Du « légalisme », du « rigorisme », une critique « entraînée par un esprit mauvais pour susciter des divisions »… Tels sont les mots employés par le pape François pour qualifier la missive à laquelle il n’a jamais voulu répondre. Devant le silence romain persistant, les cardinaux Raymond Burke, Joachim Meisner, Walter Brandmüller et Carlo Caffarra ont décidé de rendre publics, lundi 14 novembre, leurs « Dubia » réclamant au chef de l’Eglise cinq éclaircissements précis, à propos de son exhortation apostolique Amoris Laetitia.
C’est tout l’édifice de la morale catholique qui est en jeu dans ce foyer de confusion qui jette un doute sur les questions de l’indissolubilité du mariage et la communion des divorcés-remariés. Mais il semble que le Saint-Siège soit certain de son incertitude…
Une critique d’Amoris Laetitia qui n’est « pas honnête »
Le pape dit peut-être que cela ne l’empêche pas de dormir (sic), son quasi porte-parole, le Père Antonio Spadaro, prétend aussi en rire. Le sujet est néanmoins suffisamment grave pour que François annule sa réunion prévue samedi avec les cardinaux du Consistoire.
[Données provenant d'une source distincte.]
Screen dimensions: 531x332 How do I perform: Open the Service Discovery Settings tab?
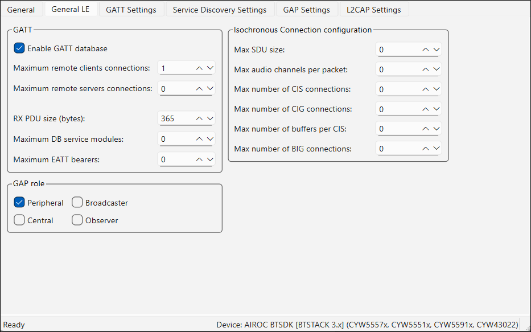click(x=219, y=10)

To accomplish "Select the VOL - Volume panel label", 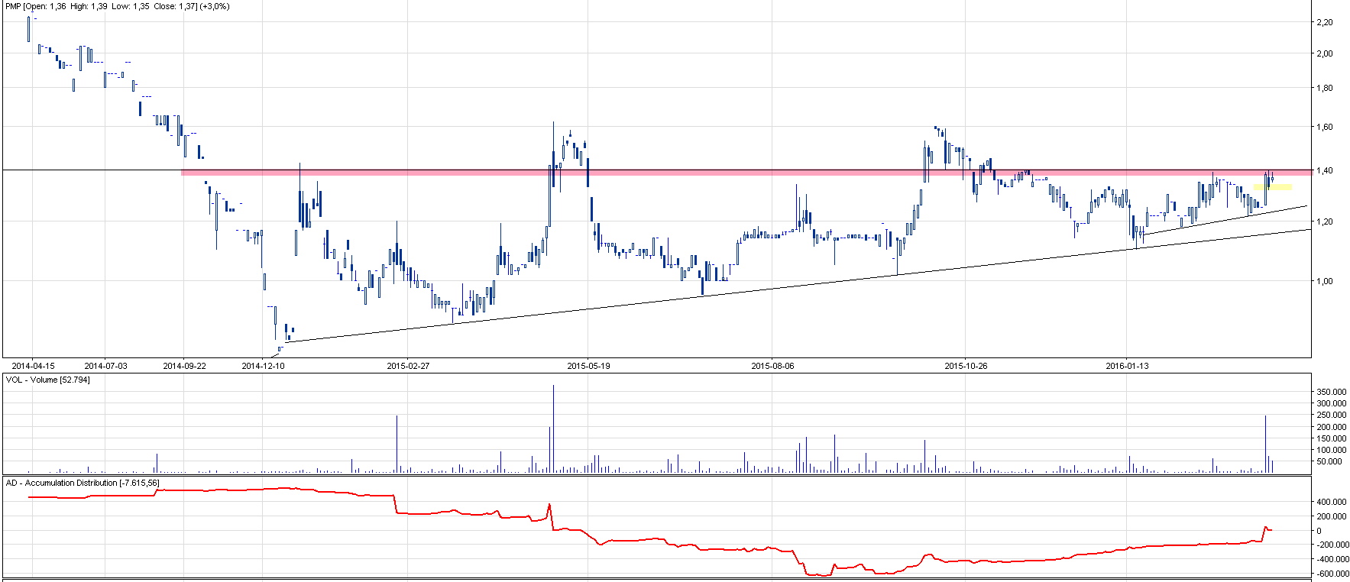I will point(47,380).
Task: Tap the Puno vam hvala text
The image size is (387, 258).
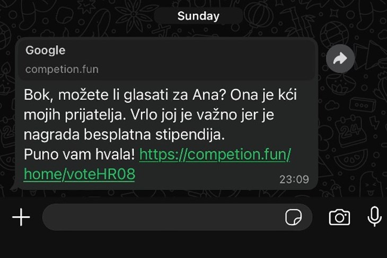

Les vagues sont trop hautes ! Et plusieurs sources de Santa Marta ont certifié au journaliste catholique Edward Pentin que le pape « n’est pas heureux du tout » et même, selon leurs mots, « bouillant de rage »…
Sa réponse, forcée par le caractère médiatique de la publication, il l’a donnée dans une interview au journal italien Avvenire, vendredi dernier (sans jamais nommer les quatre évêques) : « Certains – je pense à certaines réponses à Amoris Laetitia – persistent à ne voir que le blanc ou le noir, alors qu’il faut plutôt discerner dans le flux de la vie (…) Certains types de rigorisme découlent du désir de cacher son propre mécontentement sous l’armure. »
Il faut craindre, selon lui, « un certain légalisme, qui peut devenir idéologique » et surtout « susciter des divisions »…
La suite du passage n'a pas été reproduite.